=== Begin Enclosure ===
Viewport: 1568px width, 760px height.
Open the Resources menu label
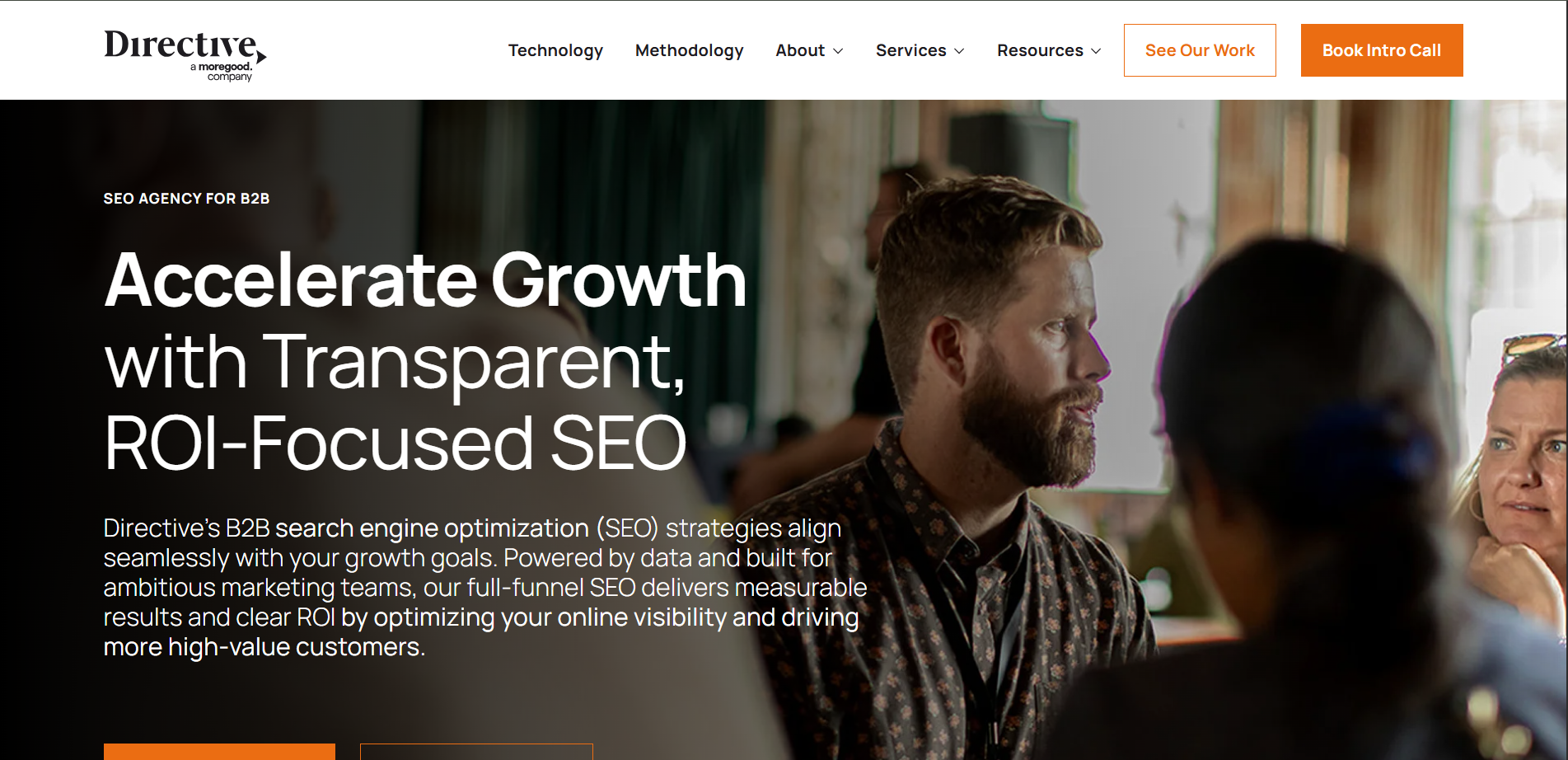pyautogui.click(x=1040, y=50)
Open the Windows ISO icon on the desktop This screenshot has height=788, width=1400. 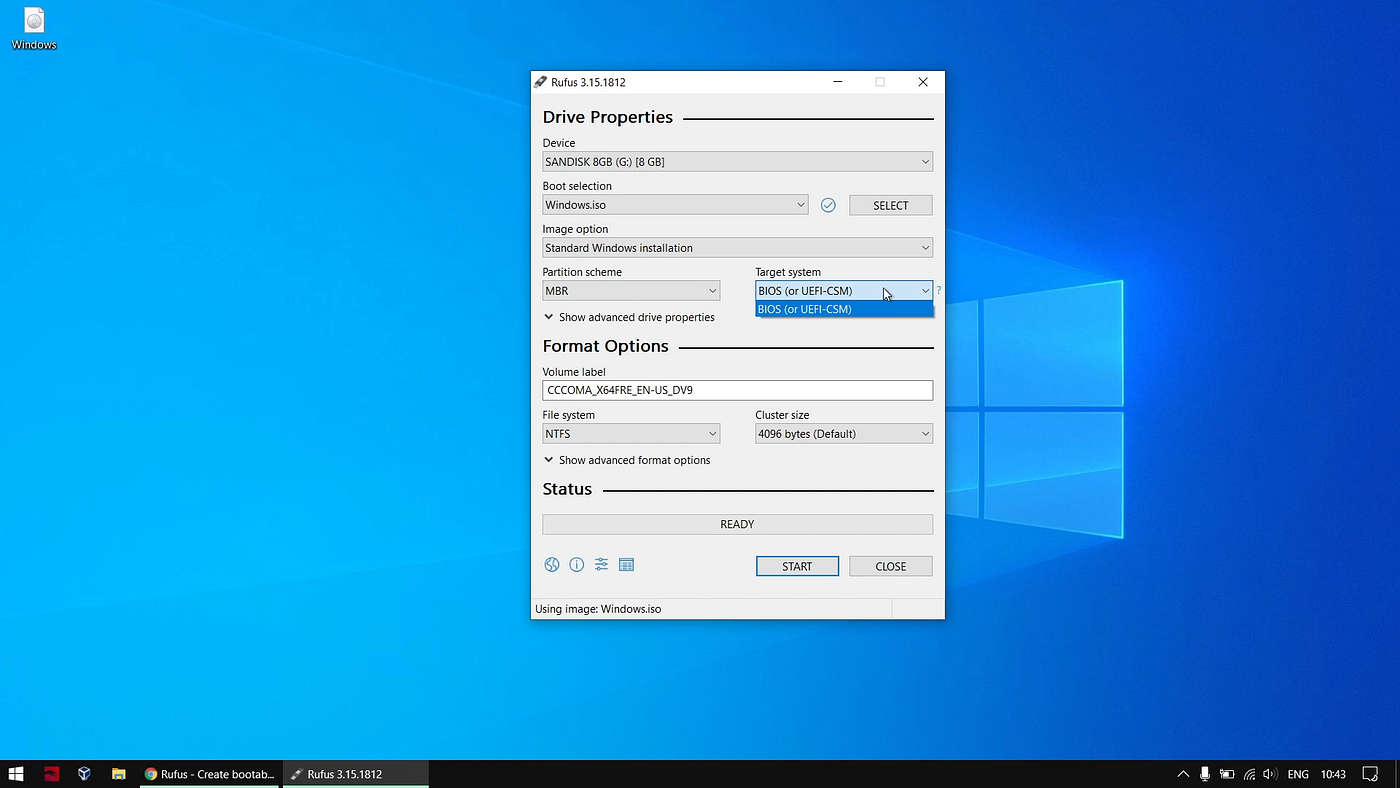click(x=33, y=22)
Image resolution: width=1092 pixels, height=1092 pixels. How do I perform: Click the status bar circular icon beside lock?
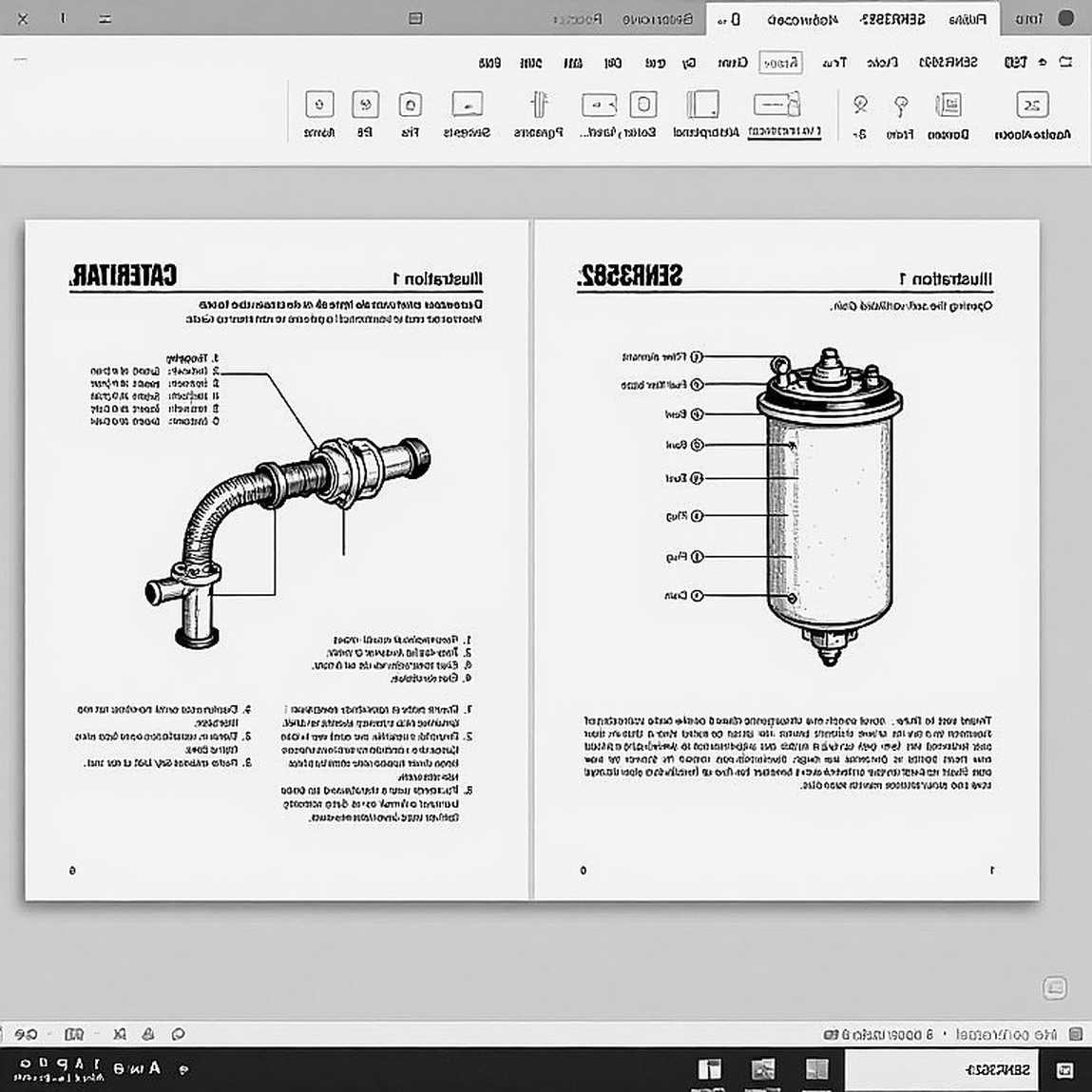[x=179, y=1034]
=== End Enclosure ===
> **WHAT YOU HAVE TO DO**
Pictures stay out; reproduce exactly the lines from the one containing "Image resolution: width=1092" through the last line of the listing, both included.

> **COMPLETED EXERCISE**
Image resolution: width=1092 pixels, height=1092 pixels. How do I perform: Click the status bar circular icon beside lock?
[x=179, y=1034]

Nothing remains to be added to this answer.